And how did Hatch react to news of Garland’s impending nomination on Wednesday morning? "The right course of action is to wait until the next year's election to consider a nominee to fill Justice Scalia's seat,” the Utah senator told CBS News. Ah yes, of course.

Hatch isn’t alone. Republicans John McCain, Arizona; Susan Collins, Maine; Pat Roberts, Kansas; James Inhofe, Oklahoma; Dan Coats, Indiana; and Thad Cochran, Mississippi, also voted to confirm Garland in 1997. Many of those senators haven’t weighed in yet, but the early returns don’t look promising for Garland:

Even many of the Republicans who voted against Garland at the time said it had nothing to do with his qualifications, but instead were driven by the Republican belief that the D.C. appeals court has too many seats. Here’s what then-and-current Judiciary Committee Chairman Chuck Grassley said at the time: “I have nothing against the nominee. Mr. Garland seems to be well qualified and would probably make a good judge—in some other court.” That other court is apparently not the Supreme. “A lifetime appointment that could dramatically impact individual freedoms and change the direction of the court for at least a generation is too important to get bogged down in politics,” Grassley said in a statement today. “The American people shouldn’t be denied a voice.”
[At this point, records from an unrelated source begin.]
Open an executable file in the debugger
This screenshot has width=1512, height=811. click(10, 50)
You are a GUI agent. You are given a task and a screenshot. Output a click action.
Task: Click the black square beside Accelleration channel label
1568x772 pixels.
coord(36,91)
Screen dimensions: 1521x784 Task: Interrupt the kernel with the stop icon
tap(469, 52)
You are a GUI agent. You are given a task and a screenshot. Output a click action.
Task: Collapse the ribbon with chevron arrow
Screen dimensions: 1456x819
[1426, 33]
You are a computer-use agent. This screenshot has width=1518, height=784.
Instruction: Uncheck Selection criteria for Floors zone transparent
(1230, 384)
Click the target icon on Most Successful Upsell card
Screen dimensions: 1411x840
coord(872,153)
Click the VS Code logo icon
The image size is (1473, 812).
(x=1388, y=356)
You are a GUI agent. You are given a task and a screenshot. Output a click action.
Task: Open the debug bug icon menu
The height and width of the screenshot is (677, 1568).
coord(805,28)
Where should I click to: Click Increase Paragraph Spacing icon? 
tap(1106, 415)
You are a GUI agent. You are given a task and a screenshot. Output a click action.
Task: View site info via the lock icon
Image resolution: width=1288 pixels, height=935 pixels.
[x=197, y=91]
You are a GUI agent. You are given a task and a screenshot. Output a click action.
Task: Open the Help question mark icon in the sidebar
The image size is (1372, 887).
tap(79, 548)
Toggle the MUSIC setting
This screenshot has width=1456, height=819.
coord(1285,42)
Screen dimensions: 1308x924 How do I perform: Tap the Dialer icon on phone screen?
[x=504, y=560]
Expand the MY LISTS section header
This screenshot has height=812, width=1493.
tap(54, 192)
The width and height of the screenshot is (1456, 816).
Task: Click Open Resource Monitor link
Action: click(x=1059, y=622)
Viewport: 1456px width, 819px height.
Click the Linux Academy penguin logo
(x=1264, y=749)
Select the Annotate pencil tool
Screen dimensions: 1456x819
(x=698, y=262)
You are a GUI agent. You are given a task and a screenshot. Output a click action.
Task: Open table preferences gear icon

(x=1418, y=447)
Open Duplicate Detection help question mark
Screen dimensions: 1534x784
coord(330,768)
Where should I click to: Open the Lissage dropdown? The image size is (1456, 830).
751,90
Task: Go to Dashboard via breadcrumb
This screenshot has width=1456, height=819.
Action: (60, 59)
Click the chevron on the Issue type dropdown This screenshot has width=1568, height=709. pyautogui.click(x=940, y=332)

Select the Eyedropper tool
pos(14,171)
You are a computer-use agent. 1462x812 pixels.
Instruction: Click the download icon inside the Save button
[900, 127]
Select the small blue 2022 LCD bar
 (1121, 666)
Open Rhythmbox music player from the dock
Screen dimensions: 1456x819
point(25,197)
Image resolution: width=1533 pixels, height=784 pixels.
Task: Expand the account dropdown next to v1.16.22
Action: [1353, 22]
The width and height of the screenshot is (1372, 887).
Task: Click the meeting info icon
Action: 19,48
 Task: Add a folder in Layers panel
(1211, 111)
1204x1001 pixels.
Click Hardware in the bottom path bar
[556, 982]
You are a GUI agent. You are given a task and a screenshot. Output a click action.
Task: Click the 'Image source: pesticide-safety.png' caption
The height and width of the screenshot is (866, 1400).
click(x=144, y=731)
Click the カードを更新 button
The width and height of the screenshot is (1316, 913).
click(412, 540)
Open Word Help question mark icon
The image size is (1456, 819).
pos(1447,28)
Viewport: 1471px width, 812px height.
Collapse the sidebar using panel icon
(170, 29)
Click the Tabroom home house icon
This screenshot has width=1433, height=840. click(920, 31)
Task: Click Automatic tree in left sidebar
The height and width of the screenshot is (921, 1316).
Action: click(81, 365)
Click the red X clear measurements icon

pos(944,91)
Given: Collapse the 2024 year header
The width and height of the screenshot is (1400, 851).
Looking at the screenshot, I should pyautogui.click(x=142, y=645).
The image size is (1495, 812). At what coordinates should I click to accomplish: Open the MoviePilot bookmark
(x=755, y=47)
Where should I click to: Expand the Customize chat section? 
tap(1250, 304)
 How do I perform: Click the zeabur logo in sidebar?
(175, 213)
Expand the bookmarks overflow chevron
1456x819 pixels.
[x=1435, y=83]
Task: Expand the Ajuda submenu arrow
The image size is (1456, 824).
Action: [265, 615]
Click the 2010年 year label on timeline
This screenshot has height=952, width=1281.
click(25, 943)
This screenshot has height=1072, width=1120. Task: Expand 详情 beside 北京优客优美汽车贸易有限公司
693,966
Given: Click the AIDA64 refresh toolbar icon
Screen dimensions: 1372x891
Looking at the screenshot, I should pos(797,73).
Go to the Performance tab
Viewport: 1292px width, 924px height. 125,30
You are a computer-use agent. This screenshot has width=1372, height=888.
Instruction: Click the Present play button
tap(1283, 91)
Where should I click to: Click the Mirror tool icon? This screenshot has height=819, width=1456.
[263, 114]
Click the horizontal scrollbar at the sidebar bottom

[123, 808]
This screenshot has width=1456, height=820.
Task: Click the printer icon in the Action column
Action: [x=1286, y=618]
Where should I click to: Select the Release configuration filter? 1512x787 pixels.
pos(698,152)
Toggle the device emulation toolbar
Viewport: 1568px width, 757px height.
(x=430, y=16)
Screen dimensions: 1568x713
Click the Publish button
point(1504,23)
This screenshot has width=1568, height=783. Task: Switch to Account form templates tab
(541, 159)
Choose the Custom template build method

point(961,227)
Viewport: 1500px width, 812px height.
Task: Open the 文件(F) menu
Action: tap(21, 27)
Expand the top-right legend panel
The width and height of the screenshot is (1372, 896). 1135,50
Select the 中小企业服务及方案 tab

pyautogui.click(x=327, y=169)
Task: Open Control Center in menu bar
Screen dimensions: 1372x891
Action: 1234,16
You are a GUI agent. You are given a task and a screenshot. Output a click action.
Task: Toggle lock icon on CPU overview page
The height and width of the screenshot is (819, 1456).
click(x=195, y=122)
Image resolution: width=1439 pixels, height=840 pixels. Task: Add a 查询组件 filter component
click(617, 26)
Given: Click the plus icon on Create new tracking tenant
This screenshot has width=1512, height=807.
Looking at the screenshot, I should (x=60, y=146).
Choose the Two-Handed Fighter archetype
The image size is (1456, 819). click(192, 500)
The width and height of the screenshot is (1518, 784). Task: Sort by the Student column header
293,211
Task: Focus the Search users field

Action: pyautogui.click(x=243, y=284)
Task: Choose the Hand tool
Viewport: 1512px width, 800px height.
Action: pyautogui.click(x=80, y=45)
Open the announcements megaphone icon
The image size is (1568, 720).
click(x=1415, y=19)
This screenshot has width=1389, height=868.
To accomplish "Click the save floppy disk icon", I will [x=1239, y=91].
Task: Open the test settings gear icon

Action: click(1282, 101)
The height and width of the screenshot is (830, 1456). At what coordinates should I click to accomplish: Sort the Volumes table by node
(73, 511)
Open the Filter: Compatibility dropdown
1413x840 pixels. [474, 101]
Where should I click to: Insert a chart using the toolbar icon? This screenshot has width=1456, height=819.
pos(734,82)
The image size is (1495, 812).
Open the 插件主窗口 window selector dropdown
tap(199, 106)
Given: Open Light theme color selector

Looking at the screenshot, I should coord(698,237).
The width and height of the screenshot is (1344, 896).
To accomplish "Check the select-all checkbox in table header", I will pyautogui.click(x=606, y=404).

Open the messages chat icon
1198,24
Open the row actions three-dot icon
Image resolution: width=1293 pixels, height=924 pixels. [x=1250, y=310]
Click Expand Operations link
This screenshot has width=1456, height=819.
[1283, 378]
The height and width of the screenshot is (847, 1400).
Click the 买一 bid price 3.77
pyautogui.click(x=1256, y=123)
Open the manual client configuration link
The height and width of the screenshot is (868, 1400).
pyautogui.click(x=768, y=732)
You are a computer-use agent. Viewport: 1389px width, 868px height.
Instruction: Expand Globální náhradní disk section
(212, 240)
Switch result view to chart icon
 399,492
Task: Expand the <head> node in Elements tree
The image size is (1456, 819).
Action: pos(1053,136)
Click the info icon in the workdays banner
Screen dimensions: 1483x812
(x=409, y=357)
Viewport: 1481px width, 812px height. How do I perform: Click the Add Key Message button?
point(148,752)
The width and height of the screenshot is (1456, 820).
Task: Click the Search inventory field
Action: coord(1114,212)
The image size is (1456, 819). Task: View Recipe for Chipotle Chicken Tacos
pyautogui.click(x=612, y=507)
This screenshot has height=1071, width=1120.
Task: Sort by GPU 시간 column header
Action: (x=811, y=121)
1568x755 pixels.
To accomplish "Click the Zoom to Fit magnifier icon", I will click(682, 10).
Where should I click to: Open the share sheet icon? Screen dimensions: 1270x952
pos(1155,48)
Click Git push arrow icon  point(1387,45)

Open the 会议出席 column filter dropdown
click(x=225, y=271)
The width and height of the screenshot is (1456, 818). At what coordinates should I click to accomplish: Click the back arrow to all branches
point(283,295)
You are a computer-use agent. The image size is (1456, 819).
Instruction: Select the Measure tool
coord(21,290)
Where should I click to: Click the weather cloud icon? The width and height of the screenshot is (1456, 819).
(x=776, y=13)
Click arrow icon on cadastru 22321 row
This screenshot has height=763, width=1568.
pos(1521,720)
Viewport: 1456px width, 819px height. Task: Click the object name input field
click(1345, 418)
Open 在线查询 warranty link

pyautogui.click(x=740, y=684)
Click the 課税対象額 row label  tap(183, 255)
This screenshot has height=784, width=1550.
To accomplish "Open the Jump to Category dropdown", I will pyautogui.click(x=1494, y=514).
In addition to Grassley, there are four other Republicans still serving in the Senate who voted against Garland back in 1997: Majority Leader Mitch McConnell, Jeff Sessions of Alabama, Richard Shelby of Alabama, and Mike Enzi of Wyoming. While their opposition was also about the size of the D.C. court and not the nominee himself, GOP leadership is already busy rewriting history. "This is an easy one. Both our leader and judiciary chairman voted against him when he was confirmed before and it's a clear recognition by the White House that we mean what we say: There will be no confirmation," a senior GOP aide told Politico. "If they thought we were going to cave, they would have put up a much different candidate."